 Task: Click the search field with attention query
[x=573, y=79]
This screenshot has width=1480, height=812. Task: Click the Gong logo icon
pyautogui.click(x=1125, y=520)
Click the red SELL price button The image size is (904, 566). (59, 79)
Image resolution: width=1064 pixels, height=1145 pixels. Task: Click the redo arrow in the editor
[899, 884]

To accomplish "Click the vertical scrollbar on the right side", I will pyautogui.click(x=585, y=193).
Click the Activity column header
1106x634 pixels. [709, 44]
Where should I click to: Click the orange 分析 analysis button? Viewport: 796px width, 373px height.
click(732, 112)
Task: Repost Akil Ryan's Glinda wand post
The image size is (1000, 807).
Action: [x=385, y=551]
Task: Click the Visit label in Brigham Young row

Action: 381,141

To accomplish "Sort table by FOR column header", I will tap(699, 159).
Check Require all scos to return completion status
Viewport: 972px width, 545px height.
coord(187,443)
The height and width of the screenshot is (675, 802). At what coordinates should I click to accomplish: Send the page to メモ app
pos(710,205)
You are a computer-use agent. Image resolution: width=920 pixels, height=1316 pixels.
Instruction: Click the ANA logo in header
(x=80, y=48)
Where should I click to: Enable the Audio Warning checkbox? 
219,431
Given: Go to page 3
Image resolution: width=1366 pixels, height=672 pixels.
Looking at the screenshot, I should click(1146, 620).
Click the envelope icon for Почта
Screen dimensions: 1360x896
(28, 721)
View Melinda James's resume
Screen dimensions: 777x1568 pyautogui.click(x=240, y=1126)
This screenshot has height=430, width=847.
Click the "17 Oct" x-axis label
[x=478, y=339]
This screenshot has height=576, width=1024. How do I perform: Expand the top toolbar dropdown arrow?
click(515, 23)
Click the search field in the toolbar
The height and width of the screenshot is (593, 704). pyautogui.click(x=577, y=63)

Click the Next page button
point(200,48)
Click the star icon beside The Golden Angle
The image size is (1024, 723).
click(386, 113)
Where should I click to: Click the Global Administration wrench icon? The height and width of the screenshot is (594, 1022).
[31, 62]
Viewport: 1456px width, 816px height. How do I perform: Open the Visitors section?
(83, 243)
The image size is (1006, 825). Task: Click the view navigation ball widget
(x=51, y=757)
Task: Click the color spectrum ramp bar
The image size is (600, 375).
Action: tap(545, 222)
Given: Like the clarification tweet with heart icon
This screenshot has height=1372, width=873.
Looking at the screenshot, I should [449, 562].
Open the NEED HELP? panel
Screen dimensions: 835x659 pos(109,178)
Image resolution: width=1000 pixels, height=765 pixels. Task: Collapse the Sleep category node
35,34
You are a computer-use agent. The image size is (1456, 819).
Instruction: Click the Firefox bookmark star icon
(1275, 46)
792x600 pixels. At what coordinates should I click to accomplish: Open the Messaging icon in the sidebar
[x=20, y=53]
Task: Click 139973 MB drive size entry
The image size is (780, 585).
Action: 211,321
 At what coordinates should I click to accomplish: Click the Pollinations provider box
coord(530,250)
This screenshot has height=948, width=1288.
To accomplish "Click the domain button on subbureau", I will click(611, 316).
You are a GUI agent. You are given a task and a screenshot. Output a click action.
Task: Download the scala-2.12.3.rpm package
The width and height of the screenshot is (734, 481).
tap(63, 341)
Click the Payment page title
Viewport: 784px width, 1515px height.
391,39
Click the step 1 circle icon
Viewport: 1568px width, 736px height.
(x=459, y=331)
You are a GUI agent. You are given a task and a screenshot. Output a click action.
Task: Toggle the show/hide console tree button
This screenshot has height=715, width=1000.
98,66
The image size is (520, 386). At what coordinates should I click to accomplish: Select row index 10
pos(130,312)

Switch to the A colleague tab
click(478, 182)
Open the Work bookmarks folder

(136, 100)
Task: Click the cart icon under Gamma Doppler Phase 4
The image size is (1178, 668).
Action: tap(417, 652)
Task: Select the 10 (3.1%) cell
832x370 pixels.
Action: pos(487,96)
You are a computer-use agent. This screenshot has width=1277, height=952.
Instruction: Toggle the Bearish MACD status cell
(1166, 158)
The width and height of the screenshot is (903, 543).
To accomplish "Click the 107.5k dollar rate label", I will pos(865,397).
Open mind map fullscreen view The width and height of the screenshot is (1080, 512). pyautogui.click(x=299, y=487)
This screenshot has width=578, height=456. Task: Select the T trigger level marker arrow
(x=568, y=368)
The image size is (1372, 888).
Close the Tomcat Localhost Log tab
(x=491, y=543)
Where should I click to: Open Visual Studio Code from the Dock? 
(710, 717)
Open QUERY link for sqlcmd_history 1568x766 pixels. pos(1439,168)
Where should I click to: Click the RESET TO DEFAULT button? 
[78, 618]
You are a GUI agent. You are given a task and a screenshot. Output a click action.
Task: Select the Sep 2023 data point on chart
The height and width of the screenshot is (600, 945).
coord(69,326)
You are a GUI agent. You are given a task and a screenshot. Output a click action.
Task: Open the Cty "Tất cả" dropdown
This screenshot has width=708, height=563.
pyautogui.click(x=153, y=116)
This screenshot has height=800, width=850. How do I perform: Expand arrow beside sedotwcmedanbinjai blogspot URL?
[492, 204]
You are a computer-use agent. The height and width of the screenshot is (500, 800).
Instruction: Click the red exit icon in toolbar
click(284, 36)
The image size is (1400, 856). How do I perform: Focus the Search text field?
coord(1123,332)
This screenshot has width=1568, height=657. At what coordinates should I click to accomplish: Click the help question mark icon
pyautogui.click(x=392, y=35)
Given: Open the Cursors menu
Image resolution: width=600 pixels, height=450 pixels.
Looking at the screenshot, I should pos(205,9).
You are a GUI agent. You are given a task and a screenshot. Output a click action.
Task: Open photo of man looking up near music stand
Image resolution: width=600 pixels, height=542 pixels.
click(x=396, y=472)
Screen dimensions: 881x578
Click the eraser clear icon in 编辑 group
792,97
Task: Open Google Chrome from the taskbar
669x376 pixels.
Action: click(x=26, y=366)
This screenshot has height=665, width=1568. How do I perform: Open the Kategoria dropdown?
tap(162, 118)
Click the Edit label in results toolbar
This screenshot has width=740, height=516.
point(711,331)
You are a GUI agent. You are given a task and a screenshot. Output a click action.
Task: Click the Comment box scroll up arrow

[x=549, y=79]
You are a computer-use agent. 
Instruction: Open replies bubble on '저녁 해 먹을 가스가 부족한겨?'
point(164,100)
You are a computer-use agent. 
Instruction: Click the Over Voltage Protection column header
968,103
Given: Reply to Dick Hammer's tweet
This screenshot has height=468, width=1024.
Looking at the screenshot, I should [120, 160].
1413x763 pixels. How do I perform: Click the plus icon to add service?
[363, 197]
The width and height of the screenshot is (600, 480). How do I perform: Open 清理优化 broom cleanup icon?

━━━━━━━━━━

▸ Exercise requirements
Please write out the entries exactly, keeping every line intact.

▸ Exercise result
 Task: Click the search field with attention query
[x=573, y=79]
This screenshot has width=1480, height=812. Task: Click the Gong logo icon
pyautogui.click(x=1125, y=520)
Click the red SELL price button The image size is (904, 566). (59, 79)
Image resolution: width=1064 pixels, height=1145 pixels. Task: Click the redo arrow in the editor
[899, 884]

To accomplish "Click the vertical scrollbar on the right side", I will pyautogui.click(x=585, y=193).
Click the Activity column header
1106x634 pixels. [709, 44]
Where should I click to: Click the orange 分析 analysis button? Viewport: 796px width, 373px height.
click(732, 112)
Task: Repost Akil Ryan's Glinda wand post
The image size is (1000, 807).
Action: [x=385, y=551]
Task: Click the Visit label in Brigham Young row

Action: 381,141

To accomplish "Sort table by FOR column header", I will tap(699, 159).
Check Require all scos to return completion status
Viewport: 972px width, 545px height.
coord(187,443)
The height and width of the screenshot is (675, 802). At what coordinates should I click to accomplish: Send the page to メモ app
pos(710,205)
You are a computer-use agent. Image resolution: width=920 pixels, height=1316 pixels.
Instruction: Click the ANA logo in header
(x=80, y=48)
Where should I click to: Enable the Audio Warning checkbox? 
219,431
Given: Go to page 3
Image resolution: width=1366 pixels, height=672 pixels.
Looking at the screenshot, I should click(1146, 620).
Click the envelope icon for Почта
Screen dimensions: 1360x896
(28, 721)
View Melinda James's resume
Screen dimensions: 777x1568 pyautogui.click(x=240, y=1126)
This screenshot has height=430, width=847.
Click the "17 Oct" x-axis label
[x=478, y=339]
This screenshot has height=576, width=1024. How do I perform: Expand the top toolbar dropdown arrow?
click(515, 23)
Click the search field in the toolbar
The height and width of the screenshot is (593, 704). pyautogui.click(x=577, y=63)

Click the Next page button
point(200,48)
Click the star icon beside The Golden Angle
The image size is (1024, 723).
click(386, 113)
Where should I click to: Click the Global Administration wrench icon? The height and width of the screenshot is (594, 1022).
[31, 62]
Viewport: 1456px width, 816px height. How do I perform: Open the Visitors section?
(83, 243)
The image size is (1006, 825). Task: Click the view navigation ball widget
(x=51, y=757)
Task: Click the color spectrum ramp bar
The image size is (600, 375).
Action: tap(545, 222)
Given: Like the clarification tweet with heart icon
This screenshot has height=1372, width=873.
Looking at the screenshot, I should [449, 562].
Open the NEED HELP? panel
Screen dimensions: 835x659 pos(109,178)
Image resolution: width=1000 pixels, height=765 pixels. Task: Collapse the Sleep category node
35,34
You are a computer-use agent. The image size is (1456, 819).
Instruction: Click the Firefox bookmark star icon
(1275, 46)
792x600 pixels. At what coordinates should I click to accomplish: Open the Messaging icon in the sidebar
[x=20, y=53]
Task: Click 139973 MB drive size entry
The image size is (780, 585).
Action: 211,321
 At what coordinates should I click to accomplish: Click the Pollinations provider box
coord(530,250)
This screenshot has height=948, width=1288.
To accomplish "Click the domain button on subbureau", I will click(611, 316).
You are a GUI agent. You are given a task and a screenshot. Output a click action.
Task: Download the scala-2.12.3.rpm package
The width and height of the screenshot is (734, 481).
tap(63, 341)
Click the Payment page title
Viewport: 784px width, 1515px height.
391,39
Click the step 1 circle icon
Viewport: 1568px width, 736px height.
(x=459, y=331)
You are a GUI agent. You are given a task and a screenshot. Output a click action.
Task: Toggle the show/hide console tree button
This screenshot has height=715, width=1000.
98,66
The image size is (520, 386). At what coordinates should I click to accomplish: Select row index 10
pos(130,312)

Switch to the A colleague tab
click(478, 182)
Open the Work bookmarks folder

(136, 100)
Task: Click the cart icon under Gamma Doppler Phase 4
The image size is (1178, 668).
Action: tap(417, 652)
Task: Select the 10 (3.1%) cell
832x370 pixels.
Action: pos(487,96)
You are a computer-use agent. This screenshot has width=1277, height=952.
Instruction: Toggle the Bearish MACD status cell
(1166, 158)
The width and height of the screenshot is (903, 543).
To accomplish "Click the 107.5k dollar rate label", I will pos(865,397).
Open mind map fullscreen view The width and height of the screenshot is (1080, 512). pyautogui.click(x=299, y=487)
This screenshot has width=578, height=456. Task: Select the T trigger level marker arrow
(x=568, y=368)
The image size is (1372, 888).
Close the Tomcat Localhost Log tab
(x=491, y=543)
Where should I click to: Open Visual Studio Code from the Dock? 
(710, 717)
Open QUERY link for sqlcmd_history 1568x766 pixels. pos(1439,168)
Where should I click to: Click the RESET TO DEFAULT button? 
[78, 618]
You are a GUI agent. You are given a task and a screenshot. Output a click action.
Task: Select the Sep 2023 data point on chart
The height and width of the screenshot is (600, 945).
coord(69,326)
You are a GUI agent. You are given a task and a screenshot. Output a click action.
Task: Open the Cty "Tất cả" dropdown
This screenshot has width=708, height=563.
pyautogui.click(x=153, y=116)
This screenshot has height=800, width=850. How do I perform: Expand arrow beside sedotwcmedanbinjai blogspot URL?
[492, 204]
You are a computer-use agent. The height and width of the screenshot is (500, 800).
Instruction: Click the red exit icon in toolbar
click(284, 36)
The image size is (1400, 856). How do I perform: Focus the Search text field?
coord(1123,332)
This screenshot has width=1568, height=657. At what coordinates should I click to accomplish: Click the help question mark icon
pyautogui.click(x=392, y=35)
Given: Open the Cursors menu
Image resolution: width=600 pixels, height=450 pixels.
Looking at the screenshot, I should pos(205,9).
You are a GUI agent. You are given a task and a screenshot. Output a click action.
Task: Open photo of man looking up near music stand
Image resolution: width=600 pixels, height=542 pixels.
click(x=396, y=472)
Screen dimensions: 881x578
Click the eraser clear icon in 编辑 group
792,97
Task: Open Google Chrome from the taskbar
669x376 pixels.
Action: click(x=26, y=366)
This screenshot has height=665, width=1568. How do I perform: Open the Kategoria dropdown?
tap(162, 118)
Click the Edit label in results toolbar
This screenshot has width=740, height=516.
point(711,331)
You are a GUI agent. You are given a task and a screenshot. Output a click action.
Task: Click the Comment box scroll up arrow

[x=549, y=79]
You are a computer-use agent. 
Instruction: Open replies bubble on '저녁 해 먹을 가스가 부족한겨?'
point(164,100)
You are a computer-use agent. 
Instruction: Click the Over Voltage Protection column header
968,103
Given: Reply to Dick Hammer's tweet
This screenshot has height=468, width=1024.
Looking at the screenshot, I should [120, 160].
1413x763 pixels. How do I perform: Click the plus icon to add service?
[363, 197]
The width and height of the screenshot is (600, 480). How do I perform: Open 清理优化 broom cleanup icon?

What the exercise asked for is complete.